Anversa, l’iniziativa è di un giovane imprenditore. Mucche al pascolo in sicurezza grazie a un collare

ANVERSA DEGLI ABRUZZI. Un sistema di posizionamento satellitare Gps per controllare gli spostamenti delle mucche in montagna.
L’iniziativa, tra le prime in Abruzzo, è di Matteo Marcelli, 31 anni, di Anversa degli Abruzzi, titolare già da alcuni anni di un’azienda agricola dove si alleva anche il bestiame. Il giovane imprenditore da qualche settimana ha agganciato il Gps al collare di un bovino che permette di visualizzare la posizione del bestiame direttamente sul suo smartphone.

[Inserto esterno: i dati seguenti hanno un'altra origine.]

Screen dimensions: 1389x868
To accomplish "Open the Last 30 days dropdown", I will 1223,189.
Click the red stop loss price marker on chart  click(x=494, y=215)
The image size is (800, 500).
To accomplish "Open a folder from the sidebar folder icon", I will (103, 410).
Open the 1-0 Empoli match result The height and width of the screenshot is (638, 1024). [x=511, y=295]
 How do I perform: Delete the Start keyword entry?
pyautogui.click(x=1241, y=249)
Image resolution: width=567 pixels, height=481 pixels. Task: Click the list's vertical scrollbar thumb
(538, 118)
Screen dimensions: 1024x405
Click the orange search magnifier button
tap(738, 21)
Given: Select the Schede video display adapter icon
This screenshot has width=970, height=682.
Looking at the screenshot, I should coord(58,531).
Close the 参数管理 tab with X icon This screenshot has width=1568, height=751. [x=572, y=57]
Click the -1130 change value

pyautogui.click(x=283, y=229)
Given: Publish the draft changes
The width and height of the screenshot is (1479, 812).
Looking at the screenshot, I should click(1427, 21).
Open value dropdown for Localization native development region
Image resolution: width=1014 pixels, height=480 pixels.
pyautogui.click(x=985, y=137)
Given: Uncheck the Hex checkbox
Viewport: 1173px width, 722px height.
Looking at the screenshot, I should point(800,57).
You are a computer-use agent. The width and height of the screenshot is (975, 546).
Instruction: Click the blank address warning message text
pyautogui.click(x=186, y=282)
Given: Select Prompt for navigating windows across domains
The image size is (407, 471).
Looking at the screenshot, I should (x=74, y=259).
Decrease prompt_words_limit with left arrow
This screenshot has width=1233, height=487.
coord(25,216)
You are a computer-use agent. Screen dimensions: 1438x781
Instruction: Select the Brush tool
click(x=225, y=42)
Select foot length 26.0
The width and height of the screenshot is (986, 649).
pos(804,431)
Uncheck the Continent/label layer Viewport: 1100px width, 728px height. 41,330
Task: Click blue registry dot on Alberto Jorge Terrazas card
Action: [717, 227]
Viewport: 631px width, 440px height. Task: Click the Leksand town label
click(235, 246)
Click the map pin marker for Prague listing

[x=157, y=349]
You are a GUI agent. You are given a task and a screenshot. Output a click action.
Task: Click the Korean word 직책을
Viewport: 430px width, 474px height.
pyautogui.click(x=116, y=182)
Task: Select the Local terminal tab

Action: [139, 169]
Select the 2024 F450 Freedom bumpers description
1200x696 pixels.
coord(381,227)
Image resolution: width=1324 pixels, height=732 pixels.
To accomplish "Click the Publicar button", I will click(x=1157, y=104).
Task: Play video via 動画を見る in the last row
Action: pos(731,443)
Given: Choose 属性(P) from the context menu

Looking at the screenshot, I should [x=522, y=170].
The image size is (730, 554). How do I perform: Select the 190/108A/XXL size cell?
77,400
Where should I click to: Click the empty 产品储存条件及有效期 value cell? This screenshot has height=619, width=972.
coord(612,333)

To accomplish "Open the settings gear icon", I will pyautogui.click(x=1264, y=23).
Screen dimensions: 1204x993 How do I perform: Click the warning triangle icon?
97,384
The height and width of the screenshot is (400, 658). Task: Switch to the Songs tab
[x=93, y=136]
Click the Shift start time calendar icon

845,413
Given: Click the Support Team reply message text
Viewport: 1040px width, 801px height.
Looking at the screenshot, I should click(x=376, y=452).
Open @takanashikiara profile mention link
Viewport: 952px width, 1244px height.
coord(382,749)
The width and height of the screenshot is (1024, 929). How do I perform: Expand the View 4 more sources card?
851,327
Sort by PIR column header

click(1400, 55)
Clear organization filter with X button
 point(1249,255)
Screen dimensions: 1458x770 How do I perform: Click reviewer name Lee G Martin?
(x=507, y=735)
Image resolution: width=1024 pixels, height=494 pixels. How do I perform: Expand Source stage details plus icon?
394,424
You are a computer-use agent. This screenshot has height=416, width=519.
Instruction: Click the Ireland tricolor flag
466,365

La digitalizzazione nell’ambito del settore dell’agricoltura e dell’allevamento, è in costante aggiornamento ed offre opportunità inaspettate. Ad intuire la preziosa novità è stato l’imprenditore del piccolo centro montano che ha fatto ricorso al Gps, sistema che gli consente di avere sotto controllo, durante il pascolo, i suoi animali, circa un centinaio di bovini.
«Il vantaggio principale del sistema di localizzazione», commenta Marcelli, «è che la posizione esatta e il movimento delle mucche possono essere facilmente rintracciati utilizzando semplicemente uno smartphone, risparmiandosi così una lunga ed estenuante ricerca degli animali. Sta funzionando e presto userò lo stesso sistema anche per i numerosi cavalli della mia fattoria». Un altro vantaggio del dispositivo è la funzione di geo-recinzione. Si tratta di una recinzione virtuale, che limita l’area di movimento consentita agli animali.
Se una mucca oltrepassa quest’area, il proprietario viene automaticamente informato via sms. L’intervallo di localizzazione viene trasmesso ogni due ore.
«Inoltre l’applicazione del Gps agli animali», aggiunge Marcelli, «è particolarmente utile in montagna per la verifica dei pascoli e di tutto ciò che il bestiame mangia».
L’imprenditoria nel campo dell’agricoltura sta vivendo un momento favorevole, soprattutto grazie alla riduzione dei costi delle tecnologie disponibili e al crescente coinvolgimento delle aziende nella predisposizione dei modelli commercializzati. La possibilità di intervenire al momento giusto e nel posto giusto inizia ad appassionare gli attori più intraprendenti della filiera, sia in agricoltura convenzionale che in quella biologica.